[start of Supplied entries]

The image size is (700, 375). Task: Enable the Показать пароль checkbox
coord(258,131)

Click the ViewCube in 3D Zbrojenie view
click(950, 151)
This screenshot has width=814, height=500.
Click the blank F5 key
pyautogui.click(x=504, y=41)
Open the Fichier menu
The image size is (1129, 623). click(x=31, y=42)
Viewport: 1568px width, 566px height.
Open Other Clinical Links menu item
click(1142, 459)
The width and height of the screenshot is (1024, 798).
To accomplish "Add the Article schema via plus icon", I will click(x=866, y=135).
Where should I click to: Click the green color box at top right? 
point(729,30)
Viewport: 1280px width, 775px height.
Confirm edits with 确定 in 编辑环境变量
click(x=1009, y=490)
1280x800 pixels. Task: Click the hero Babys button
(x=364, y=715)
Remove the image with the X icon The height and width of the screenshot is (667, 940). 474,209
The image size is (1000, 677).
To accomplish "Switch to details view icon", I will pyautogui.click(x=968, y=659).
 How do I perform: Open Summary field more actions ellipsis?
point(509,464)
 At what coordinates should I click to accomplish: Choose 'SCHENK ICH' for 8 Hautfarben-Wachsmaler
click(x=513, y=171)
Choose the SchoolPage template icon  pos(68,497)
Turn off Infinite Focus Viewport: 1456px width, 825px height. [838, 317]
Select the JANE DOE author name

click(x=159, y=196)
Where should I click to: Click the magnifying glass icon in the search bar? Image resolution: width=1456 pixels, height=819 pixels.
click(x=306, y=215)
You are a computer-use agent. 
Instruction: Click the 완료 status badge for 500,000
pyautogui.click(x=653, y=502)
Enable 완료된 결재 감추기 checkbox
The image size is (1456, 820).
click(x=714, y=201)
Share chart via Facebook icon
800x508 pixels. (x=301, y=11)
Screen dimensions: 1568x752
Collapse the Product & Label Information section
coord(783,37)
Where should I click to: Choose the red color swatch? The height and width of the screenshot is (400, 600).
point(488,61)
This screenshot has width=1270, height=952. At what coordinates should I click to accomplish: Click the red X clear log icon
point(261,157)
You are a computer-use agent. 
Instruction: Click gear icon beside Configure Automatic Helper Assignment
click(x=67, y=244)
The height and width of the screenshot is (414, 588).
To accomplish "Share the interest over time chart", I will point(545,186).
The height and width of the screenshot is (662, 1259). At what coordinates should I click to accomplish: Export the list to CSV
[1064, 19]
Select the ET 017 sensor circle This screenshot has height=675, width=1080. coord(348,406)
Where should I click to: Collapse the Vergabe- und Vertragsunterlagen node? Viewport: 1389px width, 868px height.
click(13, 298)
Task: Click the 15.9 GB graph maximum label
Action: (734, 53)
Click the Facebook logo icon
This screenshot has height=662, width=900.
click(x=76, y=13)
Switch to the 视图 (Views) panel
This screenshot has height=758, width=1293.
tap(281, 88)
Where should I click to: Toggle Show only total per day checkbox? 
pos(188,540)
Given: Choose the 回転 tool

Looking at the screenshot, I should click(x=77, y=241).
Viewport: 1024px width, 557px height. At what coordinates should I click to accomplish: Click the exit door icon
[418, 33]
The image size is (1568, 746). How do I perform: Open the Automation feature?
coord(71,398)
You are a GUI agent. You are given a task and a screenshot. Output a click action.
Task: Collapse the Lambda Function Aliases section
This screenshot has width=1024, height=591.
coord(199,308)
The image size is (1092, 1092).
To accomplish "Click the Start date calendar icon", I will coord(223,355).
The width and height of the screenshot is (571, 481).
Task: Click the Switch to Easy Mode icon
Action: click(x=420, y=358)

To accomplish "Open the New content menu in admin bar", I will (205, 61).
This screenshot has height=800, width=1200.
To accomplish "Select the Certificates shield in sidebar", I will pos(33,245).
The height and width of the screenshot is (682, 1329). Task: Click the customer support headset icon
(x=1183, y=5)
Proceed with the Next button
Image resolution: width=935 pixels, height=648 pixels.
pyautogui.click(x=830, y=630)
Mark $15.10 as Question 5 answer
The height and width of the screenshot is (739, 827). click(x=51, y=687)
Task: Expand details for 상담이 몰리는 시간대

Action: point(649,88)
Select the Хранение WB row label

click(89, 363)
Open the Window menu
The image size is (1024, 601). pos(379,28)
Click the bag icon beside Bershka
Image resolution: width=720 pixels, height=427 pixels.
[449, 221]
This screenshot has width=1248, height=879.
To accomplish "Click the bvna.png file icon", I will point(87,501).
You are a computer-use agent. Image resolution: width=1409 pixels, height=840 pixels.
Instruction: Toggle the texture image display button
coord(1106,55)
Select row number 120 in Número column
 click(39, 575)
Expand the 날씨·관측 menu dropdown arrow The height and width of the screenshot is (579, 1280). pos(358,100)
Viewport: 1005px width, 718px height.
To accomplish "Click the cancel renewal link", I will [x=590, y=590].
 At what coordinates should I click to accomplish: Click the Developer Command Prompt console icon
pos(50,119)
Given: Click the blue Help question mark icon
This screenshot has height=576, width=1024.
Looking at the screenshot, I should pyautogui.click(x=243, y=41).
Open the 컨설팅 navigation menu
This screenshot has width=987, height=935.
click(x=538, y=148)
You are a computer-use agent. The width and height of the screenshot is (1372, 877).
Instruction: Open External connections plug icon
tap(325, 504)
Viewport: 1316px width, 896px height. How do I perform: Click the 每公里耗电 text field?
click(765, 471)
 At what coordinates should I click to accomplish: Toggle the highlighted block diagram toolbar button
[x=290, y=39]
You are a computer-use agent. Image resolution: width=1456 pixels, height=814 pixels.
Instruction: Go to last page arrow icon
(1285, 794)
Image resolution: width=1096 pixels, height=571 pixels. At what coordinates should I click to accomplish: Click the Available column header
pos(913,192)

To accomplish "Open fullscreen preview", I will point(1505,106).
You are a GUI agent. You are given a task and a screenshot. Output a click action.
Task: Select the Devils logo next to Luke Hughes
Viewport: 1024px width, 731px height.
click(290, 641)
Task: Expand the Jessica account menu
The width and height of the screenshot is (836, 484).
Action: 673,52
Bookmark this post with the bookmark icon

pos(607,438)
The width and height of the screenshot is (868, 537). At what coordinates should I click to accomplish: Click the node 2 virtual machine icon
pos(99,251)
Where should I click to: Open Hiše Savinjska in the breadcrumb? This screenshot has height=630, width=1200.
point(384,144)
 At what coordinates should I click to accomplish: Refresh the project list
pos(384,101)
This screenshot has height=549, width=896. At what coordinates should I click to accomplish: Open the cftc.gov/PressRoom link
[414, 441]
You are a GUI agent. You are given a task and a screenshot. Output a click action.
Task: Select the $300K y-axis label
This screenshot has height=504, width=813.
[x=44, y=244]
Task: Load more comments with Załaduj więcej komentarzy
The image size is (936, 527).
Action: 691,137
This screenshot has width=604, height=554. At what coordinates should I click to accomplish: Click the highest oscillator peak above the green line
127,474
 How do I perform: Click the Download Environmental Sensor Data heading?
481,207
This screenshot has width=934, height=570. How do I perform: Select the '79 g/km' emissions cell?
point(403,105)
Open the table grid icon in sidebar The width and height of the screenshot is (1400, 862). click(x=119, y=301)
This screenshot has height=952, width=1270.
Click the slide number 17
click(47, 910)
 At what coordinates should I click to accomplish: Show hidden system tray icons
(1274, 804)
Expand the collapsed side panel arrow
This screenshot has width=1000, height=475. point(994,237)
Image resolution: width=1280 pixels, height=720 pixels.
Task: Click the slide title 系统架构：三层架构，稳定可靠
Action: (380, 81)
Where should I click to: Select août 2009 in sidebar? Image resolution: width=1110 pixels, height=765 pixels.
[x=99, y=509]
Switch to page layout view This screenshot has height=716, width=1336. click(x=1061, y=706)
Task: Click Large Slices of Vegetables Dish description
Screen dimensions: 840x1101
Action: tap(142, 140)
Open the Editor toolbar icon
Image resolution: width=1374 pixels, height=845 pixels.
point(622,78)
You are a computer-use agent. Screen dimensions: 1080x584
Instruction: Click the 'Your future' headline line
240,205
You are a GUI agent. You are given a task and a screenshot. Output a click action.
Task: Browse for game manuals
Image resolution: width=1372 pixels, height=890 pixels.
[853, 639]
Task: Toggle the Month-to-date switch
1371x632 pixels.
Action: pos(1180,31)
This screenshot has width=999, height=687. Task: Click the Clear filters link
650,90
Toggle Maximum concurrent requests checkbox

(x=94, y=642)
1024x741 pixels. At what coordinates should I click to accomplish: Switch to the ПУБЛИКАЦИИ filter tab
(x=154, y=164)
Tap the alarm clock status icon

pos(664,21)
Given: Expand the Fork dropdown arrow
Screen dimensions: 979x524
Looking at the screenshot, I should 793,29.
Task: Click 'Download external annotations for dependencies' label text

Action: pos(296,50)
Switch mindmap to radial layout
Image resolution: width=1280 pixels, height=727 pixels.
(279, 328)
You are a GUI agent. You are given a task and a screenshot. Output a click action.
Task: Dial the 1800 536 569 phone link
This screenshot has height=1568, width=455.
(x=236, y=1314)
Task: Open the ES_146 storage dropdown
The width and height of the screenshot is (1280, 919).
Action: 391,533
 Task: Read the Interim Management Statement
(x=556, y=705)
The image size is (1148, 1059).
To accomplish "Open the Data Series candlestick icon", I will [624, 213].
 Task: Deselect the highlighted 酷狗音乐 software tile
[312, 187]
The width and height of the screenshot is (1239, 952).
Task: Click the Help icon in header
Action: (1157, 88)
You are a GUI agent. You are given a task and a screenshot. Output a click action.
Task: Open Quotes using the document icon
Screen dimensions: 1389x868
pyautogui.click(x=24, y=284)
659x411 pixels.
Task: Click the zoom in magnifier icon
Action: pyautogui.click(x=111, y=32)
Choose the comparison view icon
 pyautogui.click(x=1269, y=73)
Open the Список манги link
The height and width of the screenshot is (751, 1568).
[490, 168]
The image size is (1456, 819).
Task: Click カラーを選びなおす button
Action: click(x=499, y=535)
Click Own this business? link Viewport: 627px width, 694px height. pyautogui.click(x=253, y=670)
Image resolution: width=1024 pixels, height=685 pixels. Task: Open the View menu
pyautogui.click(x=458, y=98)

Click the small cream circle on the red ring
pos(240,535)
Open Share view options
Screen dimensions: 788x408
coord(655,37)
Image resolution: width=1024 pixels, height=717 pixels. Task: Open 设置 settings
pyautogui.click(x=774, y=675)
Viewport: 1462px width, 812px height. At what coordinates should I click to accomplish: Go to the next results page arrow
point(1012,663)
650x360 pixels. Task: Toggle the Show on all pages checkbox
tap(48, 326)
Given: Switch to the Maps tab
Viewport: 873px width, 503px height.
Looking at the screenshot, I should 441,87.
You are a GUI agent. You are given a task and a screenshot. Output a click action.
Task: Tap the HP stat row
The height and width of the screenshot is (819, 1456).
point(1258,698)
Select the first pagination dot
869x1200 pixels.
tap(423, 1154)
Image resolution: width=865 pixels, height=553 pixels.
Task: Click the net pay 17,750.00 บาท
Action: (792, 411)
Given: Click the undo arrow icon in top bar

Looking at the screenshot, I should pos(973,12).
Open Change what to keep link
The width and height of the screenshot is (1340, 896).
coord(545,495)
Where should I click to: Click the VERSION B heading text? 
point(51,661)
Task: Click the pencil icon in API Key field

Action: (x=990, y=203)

[end of Supplied entries]

→ **Challenge**
Can you recast the rows, from the line with "Task: Deselect the" up to and including the line with "point(1258,698)", as a numbered list that leaves out blank lines?

→ **Right answer**
1.  Task: Deselect the highlighted 酷狗音乐 software tile
2. [312, 187]
3. The width and height of the screenshot is (1239, 952).
4. Task: Click the Help icon in header
5. Action: (1157, 88)
6. You are a GUI agent. You are given a task and a screenshot. Output a click action.
7. Task: Open Quotes using the document icon
8. Screen dimensions: 1389x868
9. pyautogui.click(x=24, y=284)
10. 659x411 pixels.
11. Task: Click the zoom in magnifier icon
12. Action: pyautogui.click(x=111, y=32)
13. Choose the comparison view icon
14.  pyautogui.click(x=1269, y=73)
15. Open the Список манги link
16. The height and width of the screenshot is (751, 1568).
17. [490, 168]
18. The image size is (1456, 819).
19. Task: Click カラーを選びなおす button
20. Action: click(x=499, y=535)
21. Click Own this business? link Viewport: 627px width, 694px height. pyautogui.click(x=253, y=670)
22. Image resolution: width=1024 pixels, height=685 pixels. Task: Open the View menu
23. pyautogui.click(x=458, y=98)
24. Click the small cream circle on the red ring
25. pos(240,535)
26. Open Share view options
27. Screen dimensions: 788x408
28. coord(655,37)
29. Image resolution: width=1024 pixels, height=717 pixels. Task: Open 设置 settings
30. pyautogui.click(x=774, y=675)
31. Viewport: 1462px width, 812px height. At what coordinates should I click to accomplish: Go to the next results page arrow
32. point(1012,663)
33. 650x360 pixels. Task: Toggle the Show on all pages checkbox
34. tap(48, 326)
35. Given: Switch to the Maps tab
36. Viewport: 873px width, 503px height.
37. Looking at the screenshot, I should 441,87.
38. You are a GUI agent. You are given a task and a screenshot. Output a click action.
39. Task: Tap the HP stat row
40. The height and width of the screenshot is (819, 1456).
41. point(1258,698)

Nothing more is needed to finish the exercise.